Here is the piece of code that does that:

    private static long _sequence = 1;
    public static long GetUniqueNumber()
        {
            const int timeShift = 21;            
            var dateTime = DateTime.Now.Ticks;
            const long dateTimeMask = ~(0L) >> timeShift; 
            const long sequenceMask = ((~(0L) >> (64 - timeShift))); 
            var seq = Interlocked.Increment(ref _sequence);
            var dateTimeNo = (dateTimeMask & dateTime) << timeShift;
            var seqNum = (seq & sequenceMask);    
            var num = dateTimeNo | seqNum;
            return num;
        }

I have two questions: 1. Is this logic good enough to generate unique numbers ? 2. I find that some generated numbers are '-ve' which I didn't understand.

Any help/suggestions/improvements are welcome.

Upvotes: 0

Views: 1151

Answers (2)

Apurv Gupta
Apurv Gupta

Reputation: 860

Negative numbers are due to implementation of long. As it is a signed number, if MSB that is bit 64 becomes '1' after the bit wise manipulation, the number will become negative. Nothing to worry about that.

Upvotes: 0

Jon Skeet
Jon Skeet

Reputation: 1502286

Is this logic good enough to generate unique numbers

Unique across what scope? Across multiple computers/processes/AppDomains?, certainly not. Within a single AppDomain? Not really. Generating 2 million numbers is irrelevant - that's just testing that your sequence part works. (221 is just over 2 million.)

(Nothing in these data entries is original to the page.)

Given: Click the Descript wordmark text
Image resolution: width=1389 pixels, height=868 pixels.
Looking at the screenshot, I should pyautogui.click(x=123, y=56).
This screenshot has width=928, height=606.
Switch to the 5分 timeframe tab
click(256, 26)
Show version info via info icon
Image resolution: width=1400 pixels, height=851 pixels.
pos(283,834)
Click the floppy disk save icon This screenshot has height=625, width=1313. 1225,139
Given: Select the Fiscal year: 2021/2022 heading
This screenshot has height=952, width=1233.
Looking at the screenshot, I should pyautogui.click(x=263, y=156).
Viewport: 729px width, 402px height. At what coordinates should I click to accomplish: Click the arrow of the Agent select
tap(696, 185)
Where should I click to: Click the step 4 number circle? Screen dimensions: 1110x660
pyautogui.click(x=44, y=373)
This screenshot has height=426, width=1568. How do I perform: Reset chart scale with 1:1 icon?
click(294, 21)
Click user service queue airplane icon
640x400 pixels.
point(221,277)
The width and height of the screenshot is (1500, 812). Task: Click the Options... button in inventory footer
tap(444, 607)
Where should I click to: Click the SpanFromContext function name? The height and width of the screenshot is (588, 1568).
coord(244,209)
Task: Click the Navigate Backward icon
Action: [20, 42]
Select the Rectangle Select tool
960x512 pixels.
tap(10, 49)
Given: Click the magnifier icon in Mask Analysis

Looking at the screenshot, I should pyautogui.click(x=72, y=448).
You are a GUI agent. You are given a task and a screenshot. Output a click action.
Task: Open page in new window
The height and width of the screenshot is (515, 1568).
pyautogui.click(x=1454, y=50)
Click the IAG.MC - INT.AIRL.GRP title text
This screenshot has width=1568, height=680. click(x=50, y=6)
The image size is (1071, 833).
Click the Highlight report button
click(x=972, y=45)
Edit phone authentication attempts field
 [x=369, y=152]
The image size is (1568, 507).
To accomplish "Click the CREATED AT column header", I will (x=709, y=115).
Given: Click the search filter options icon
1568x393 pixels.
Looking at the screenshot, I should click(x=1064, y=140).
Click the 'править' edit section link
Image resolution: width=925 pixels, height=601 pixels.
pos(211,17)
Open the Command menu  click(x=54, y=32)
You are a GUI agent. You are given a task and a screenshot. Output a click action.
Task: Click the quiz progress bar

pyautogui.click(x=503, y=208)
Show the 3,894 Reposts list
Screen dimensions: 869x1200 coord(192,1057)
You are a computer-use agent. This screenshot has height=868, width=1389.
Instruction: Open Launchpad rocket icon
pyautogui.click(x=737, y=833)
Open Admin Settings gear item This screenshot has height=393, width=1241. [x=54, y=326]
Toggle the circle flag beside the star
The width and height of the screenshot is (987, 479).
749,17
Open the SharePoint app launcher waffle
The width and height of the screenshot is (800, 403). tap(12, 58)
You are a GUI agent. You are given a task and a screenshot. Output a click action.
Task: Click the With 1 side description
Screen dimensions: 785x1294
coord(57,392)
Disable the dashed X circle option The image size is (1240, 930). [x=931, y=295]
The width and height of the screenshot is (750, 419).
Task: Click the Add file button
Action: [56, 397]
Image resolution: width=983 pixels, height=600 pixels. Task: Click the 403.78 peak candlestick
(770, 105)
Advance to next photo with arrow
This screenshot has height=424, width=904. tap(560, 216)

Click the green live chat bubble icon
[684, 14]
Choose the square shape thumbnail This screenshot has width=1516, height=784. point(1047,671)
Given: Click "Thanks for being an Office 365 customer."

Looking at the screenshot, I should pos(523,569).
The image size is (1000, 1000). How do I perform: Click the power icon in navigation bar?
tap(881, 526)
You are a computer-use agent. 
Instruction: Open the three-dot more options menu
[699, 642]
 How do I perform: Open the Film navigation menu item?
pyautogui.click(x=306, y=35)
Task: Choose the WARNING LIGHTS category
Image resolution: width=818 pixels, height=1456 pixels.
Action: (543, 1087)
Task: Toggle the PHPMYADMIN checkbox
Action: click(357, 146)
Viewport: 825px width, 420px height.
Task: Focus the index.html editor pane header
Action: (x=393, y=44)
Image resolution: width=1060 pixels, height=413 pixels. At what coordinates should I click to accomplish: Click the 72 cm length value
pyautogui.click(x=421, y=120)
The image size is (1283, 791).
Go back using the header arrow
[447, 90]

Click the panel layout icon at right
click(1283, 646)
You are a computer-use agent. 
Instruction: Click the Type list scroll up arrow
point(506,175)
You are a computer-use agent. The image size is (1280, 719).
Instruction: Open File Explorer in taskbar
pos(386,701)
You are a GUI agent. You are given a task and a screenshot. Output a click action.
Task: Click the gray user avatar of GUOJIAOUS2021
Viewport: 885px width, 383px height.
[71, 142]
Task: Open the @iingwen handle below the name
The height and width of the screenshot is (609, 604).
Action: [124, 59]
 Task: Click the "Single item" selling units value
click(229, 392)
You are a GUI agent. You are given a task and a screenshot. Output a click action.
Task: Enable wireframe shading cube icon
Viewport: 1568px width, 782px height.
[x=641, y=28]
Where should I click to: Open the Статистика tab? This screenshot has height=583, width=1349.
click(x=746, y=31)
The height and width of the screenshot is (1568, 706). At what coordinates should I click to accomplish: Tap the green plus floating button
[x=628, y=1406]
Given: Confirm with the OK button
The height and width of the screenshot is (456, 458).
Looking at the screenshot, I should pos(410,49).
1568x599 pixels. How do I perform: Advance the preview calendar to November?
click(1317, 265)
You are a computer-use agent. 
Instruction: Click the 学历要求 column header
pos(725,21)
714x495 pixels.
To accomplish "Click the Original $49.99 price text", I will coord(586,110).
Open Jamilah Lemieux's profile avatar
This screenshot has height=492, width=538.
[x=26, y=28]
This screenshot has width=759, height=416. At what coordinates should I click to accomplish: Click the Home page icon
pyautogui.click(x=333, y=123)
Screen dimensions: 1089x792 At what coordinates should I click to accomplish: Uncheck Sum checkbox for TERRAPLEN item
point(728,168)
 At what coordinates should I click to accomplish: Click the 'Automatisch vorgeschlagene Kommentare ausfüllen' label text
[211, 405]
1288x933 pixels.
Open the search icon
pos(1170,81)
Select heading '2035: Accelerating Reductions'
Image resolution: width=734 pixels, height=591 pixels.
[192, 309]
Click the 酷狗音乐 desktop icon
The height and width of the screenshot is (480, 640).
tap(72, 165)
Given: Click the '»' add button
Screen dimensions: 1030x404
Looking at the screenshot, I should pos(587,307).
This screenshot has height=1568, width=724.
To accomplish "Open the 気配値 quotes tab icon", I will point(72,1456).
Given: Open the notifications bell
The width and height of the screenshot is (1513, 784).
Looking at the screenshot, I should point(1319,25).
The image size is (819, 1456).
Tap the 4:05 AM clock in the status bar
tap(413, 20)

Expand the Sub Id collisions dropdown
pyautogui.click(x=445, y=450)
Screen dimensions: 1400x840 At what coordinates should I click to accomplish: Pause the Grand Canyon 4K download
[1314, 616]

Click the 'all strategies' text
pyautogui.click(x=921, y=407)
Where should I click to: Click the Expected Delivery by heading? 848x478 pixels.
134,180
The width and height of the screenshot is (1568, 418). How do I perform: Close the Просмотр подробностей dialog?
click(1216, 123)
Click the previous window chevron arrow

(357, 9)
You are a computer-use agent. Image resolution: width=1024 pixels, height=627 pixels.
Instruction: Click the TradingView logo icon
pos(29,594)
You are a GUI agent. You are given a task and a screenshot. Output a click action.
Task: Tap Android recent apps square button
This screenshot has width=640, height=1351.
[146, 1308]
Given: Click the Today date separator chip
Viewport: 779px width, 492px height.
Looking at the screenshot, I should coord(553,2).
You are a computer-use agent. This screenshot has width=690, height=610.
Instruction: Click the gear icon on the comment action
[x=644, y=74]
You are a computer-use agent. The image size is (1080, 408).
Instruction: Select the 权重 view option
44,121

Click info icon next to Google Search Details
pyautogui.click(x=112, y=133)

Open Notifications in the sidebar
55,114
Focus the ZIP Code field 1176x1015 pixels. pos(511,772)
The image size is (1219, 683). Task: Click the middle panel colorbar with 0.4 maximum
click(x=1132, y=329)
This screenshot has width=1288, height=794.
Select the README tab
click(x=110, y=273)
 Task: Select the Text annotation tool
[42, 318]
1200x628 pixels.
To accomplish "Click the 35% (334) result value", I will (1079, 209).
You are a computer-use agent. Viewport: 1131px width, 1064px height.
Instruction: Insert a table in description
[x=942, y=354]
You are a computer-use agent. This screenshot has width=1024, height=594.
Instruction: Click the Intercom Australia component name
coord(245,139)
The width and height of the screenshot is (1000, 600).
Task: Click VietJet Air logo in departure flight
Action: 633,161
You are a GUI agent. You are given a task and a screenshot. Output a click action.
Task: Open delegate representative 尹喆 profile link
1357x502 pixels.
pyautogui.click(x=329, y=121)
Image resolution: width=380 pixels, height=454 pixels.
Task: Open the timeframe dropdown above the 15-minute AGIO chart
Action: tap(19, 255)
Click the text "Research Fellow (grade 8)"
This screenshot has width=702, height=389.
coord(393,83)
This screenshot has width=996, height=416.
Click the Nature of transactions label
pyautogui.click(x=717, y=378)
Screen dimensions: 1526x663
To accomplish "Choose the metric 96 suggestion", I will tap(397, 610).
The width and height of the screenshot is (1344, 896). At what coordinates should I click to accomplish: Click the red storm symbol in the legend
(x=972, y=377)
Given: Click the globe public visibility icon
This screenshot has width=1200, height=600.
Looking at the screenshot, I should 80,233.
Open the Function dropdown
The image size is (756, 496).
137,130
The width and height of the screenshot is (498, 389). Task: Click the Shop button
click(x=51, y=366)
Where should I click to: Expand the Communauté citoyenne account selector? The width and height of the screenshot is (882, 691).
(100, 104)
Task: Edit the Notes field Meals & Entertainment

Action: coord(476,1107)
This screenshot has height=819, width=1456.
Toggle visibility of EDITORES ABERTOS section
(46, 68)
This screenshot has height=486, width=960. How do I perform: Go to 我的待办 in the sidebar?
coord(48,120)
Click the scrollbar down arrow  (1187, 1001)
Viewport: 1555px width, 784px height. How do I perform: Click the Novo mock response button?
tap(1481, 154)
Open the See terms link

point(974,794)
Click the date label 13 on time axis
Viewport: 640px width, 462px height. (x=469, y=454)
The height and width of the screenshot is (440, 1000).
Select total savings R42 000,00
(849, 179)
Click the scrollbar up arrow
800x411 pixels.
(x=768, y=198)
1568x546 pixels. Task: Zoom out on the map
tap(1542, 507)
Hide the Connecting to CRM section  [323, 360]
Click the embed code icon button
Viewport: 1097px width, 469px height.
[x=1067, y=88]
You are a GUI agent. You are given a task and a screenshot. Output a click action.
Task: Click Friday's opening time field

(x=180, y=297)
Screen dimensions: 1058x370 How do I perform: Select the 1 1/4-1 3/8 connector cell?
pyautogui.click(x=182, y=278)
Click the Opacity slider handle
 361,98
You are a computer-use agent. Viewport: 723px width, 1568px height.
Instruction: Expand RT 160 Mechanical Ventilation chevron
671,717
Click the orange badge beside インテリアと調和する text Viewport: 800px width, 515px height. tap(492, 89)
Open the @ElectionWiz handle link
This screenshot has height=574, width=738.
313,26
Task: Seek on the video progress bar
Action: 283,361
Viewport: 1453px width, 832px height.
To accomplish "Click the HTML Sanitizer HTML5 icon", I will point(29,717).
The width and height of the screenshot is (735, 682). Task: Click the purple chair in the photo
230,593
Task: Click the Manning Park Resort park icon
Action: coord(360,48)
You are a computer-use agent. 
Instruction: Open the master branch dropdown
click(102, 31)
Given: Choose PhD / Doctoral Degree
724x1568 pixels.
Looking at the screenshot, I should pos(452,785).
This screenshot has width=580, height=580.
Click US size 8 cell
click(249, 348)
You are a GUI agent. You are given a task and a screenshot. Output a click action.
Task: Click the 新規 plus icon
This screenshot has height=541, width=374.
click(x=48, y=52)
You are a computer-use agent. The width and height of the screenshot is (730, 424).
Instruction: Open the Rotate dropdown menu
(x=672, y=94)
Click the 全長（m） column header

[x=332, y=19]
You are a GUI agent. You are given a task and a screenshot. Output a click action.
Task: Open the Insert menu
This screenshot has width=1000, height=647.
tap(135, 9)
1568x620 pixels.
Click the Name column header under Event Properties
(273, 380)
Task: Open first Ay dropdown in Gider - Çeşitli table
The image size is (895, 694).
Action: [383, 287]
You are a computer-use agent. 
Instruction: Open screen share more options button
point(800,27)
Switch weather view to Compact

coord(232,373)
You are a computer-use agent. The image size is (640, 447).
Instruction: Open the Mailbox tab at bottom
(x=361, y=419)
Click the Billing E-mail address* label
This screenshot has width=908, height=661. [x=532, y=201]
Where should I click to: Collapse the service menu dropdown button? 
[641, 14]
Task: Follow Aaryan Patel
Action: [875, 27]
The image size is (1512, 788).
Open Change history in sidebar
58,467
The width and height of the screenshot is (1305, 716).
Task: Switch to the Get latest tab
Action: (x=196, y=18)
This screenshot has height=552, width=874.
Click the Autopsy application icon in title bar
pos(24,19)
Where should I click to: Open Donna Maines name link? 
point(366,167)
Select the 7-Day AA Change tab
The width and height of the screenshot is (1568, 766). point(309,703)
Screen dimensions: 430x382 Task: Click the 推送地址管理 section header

If you can call GetUniqueNumber 221+1 times within the granularity of DateTime.Now (which is likely to be ~10-15ms) then you'll get a repeat. Have you measured how fast your computed can call this?

Then there's the fact that those 43 bits will be repeated in 243 ticks' time... or at least would be if you had a sufficiently fine-grained clock. (And sooner or later the granularity will work against you.)

I find that some generated numbers are '-ve' which I didn't understand.

Whenever dateTimeNo has its top bit (out of 43) set, you'll end up with a long with the top bit set - which means it'll be negative.

EDIT: Also note that your shifting is broken. This:

const long dateTimeMask = ~(0L) >> timeShift;

is performed a sign-extended shift - so you're just ending up with ~0L.

In short: use Guid.NewGuid. It's what it's there for.